Is 'everything' a refrence or isn't it?

rurpy at yahoo.com rurpy at yahoo.com
Sun Jan 8 12:01:08 EST 2006


"Fredrik Lundh" <fredrik at pythonware.com> wrote:
...snip...
> afaik, the Python Language Reference never defines the word "reference".
>
> It carefully defines words like "object" and "value", though, and terms like
> "call by object" or "call by object reference" are perfectly understandable
> if you use the words as they are defined in the language reference.

The Language Reference's definition of "value" is a non-definition.
About "value" it says that it is one of the three things an object
has.  It then says some values can change and talks about
mutable and immutable.  But we don't know what *it* is that
is mutable or immutable (other that it's called a "value" and it
is something an object "has").

Further down the page it says that container objects may have
references that are part of it's value.  Part?  Which part?  Part
of what?  Is an attribute part of a value?

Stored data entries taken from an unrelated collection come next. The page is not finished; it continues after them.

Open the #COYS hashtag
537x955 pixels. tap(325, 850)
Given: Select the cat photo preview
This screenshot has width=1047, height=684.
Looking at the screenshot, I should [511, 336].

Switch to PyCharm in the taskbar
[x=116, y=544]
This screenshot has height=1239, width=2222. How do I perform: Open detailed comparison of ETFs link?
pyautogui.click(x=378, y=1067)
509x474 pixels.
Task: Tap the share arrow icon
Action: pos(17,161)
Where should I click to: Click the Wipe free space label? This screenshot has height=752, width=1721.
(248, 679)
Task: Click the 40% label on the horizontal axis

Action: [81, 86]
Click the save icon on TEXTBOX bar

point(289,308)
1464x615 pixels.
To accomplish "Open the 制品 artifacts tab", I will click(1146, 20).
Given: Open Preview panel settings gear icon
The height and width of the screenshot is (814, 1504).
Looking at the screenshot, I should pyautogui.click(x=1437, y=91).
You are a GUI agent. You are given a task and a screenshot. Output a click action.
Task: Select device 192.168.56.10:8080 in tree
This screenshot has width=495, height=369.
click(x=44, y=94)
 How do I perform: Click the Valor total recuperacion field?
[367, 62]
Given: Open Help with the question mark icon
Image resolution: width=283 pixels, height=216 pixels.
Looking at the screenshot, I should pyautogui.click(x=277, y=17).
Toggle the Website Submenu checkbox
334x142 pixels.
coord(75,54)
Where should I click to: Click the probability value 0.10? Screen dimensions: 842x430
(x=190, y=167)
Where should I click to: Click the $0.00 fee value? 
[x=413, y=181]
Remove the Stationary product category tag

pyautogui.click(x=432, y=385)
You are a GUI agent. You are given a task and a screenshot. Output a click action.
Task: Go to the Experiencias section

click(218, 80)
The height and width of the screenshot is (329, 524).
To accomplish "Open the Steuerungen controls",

I started a list of python doc problems a while ago.  Right
near the top is "object value defintion is useless".

As I've said before, the Language Reference is badly
broken and needs a major rewrite.  I don't think it should
be recommended to anyone as a source of authorative
information (except possibly for syntax since it in mostly
a Syntax Reference right now.)

[I posted another version of this yesterday from Google
but it has not appeared so...]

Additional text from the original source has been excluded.